**Input material**
* * *

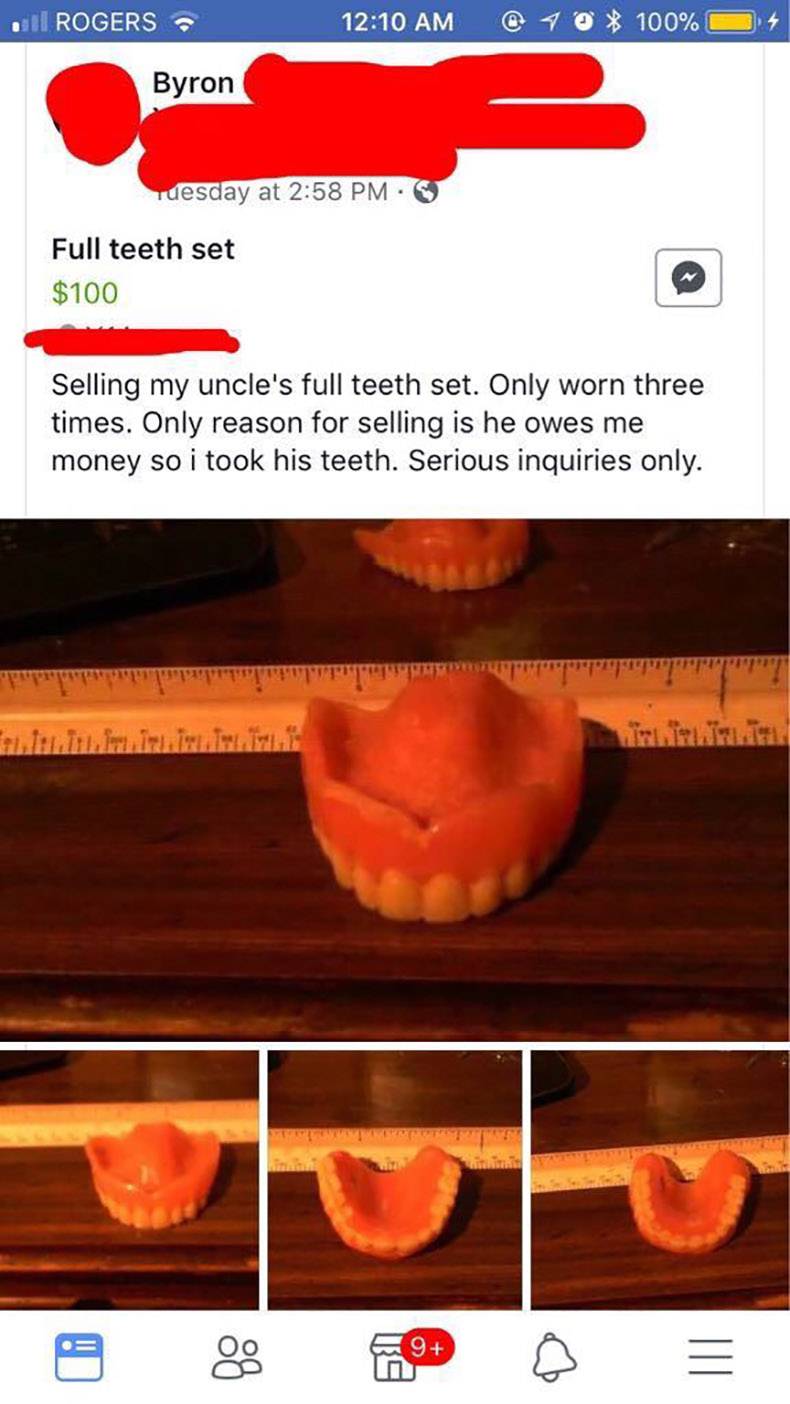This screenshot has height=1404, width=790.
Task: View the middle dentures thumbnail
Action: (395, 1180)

* * *

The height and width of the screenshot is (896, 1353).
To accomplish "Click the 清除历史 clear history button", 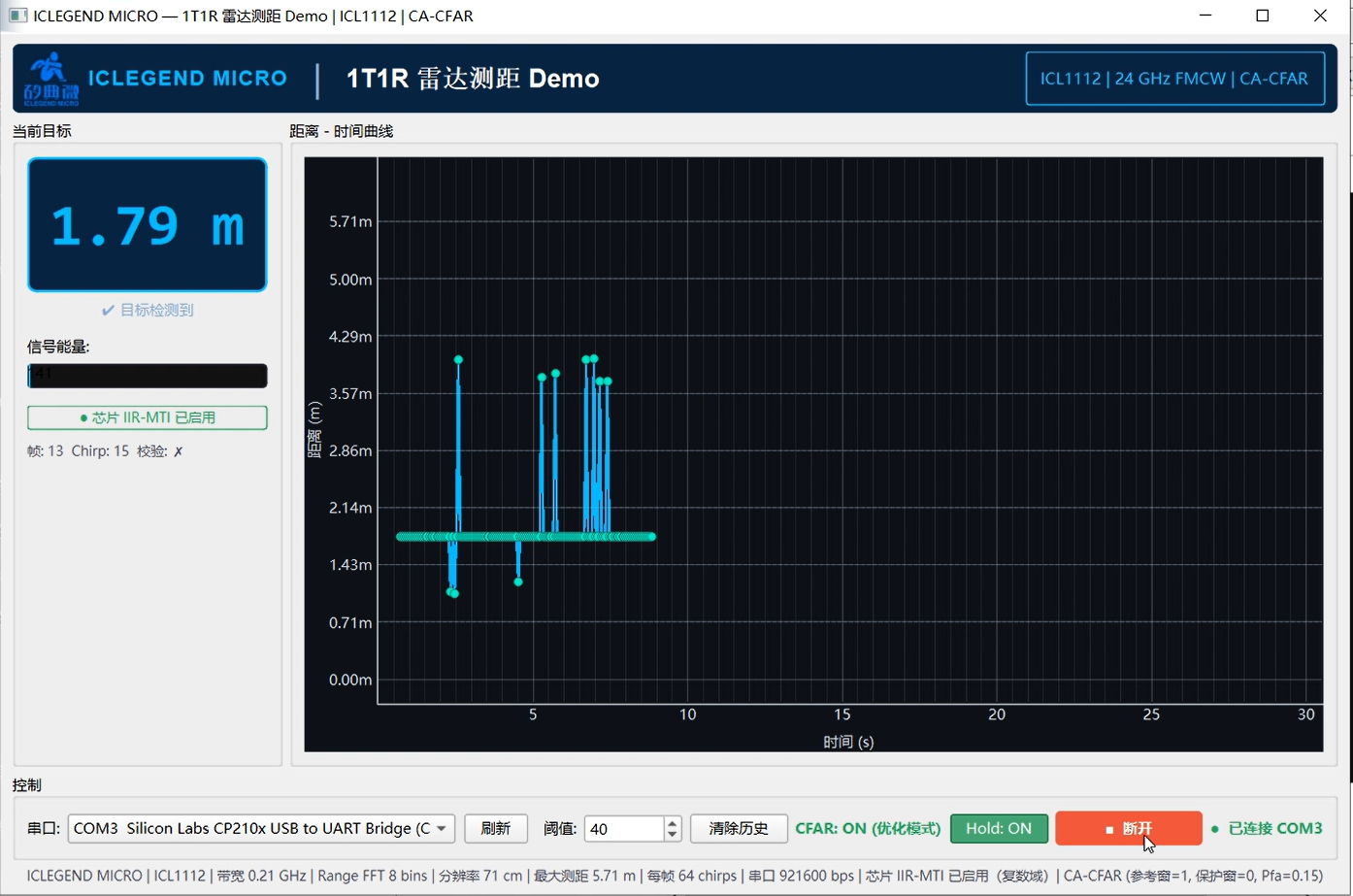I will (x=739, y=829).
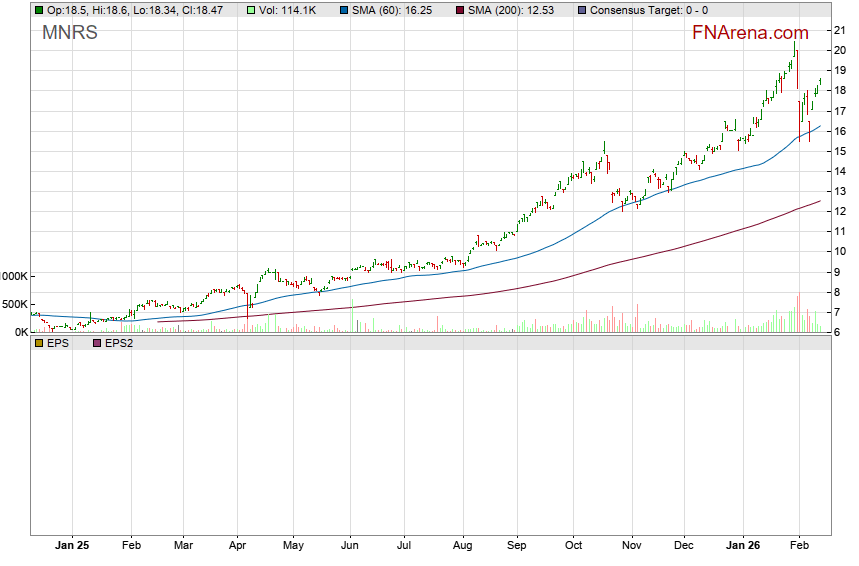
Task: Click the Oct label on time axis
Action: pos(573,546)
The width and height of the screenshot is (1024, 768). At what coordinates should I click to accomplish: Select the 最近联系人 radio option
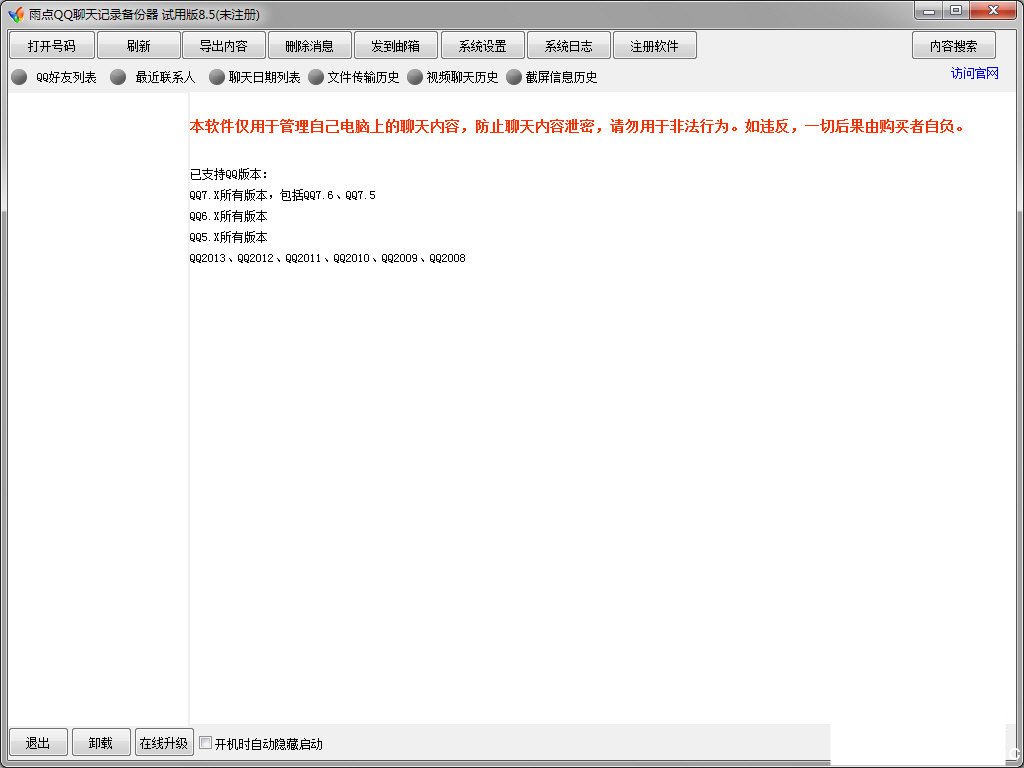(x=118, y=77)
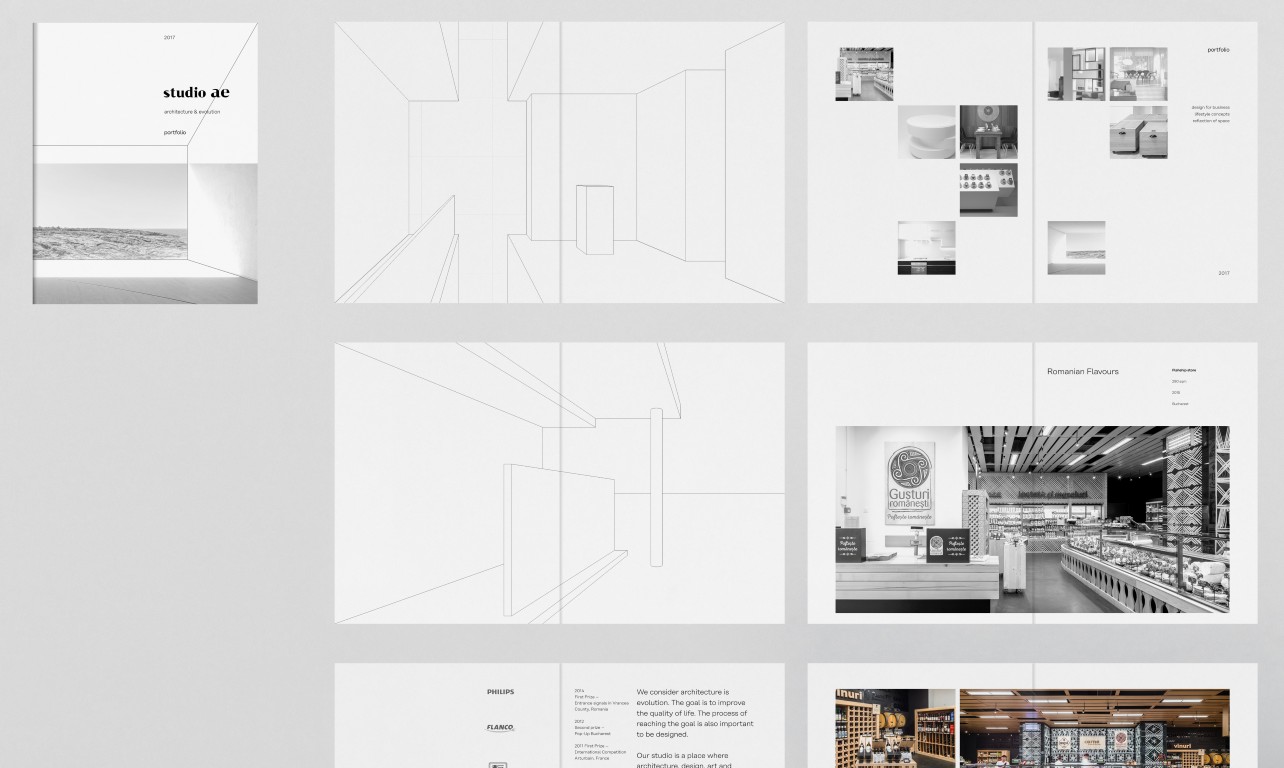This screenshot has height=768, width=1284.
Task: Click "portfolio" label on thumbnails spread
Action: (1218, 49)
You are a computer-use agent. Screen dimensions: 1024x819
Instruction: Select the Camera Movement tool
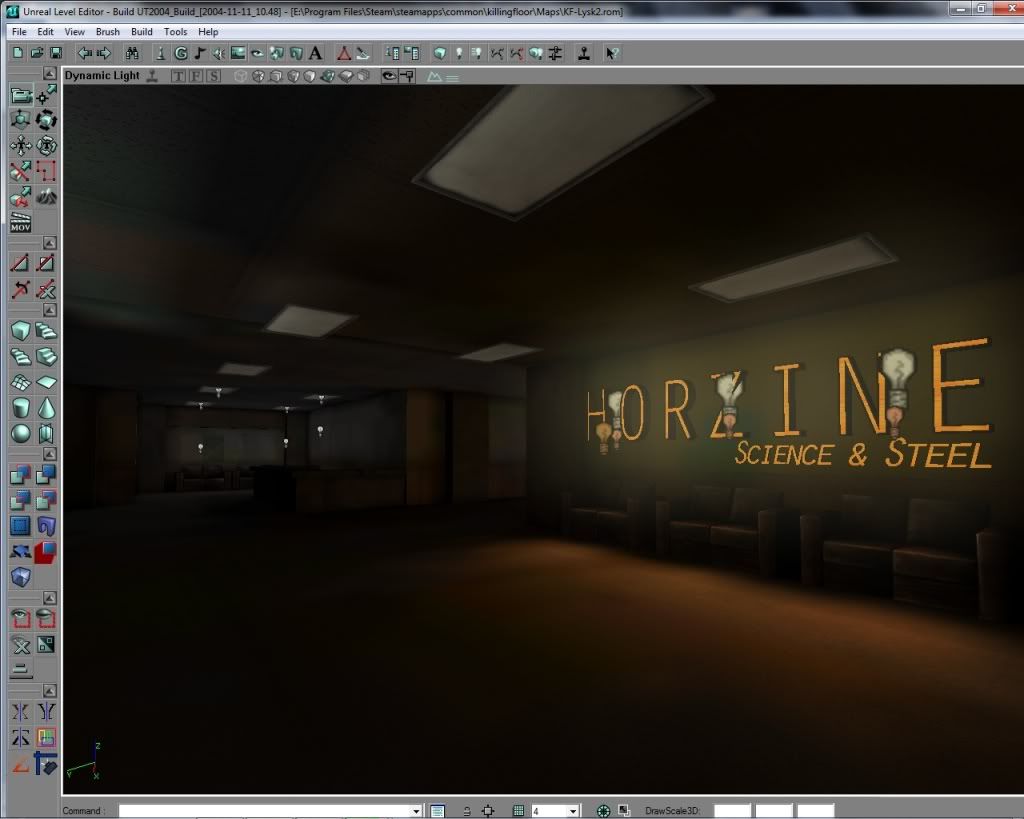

* * *

**Work item**
Within these entries, output exactly the lines starting at the one with "The width and" and finishing at the one with "Instruction: Select the Camera Movement tool". Leave pictures out of the output.

**Task response**
The width and height of the screenshot is (1024, 768). At what coordinates should I click to accomplish: Select the 最近联系人 radio option
(x=118, y=77)
This screenshot has height=768, width=1284.
Task: Click "portfolio" label on thumbnails spread
Action: (1218, 49)
You are a computer-use agent. Screen dimensions: 1024x819
Instruction: Select the Camera Movement tool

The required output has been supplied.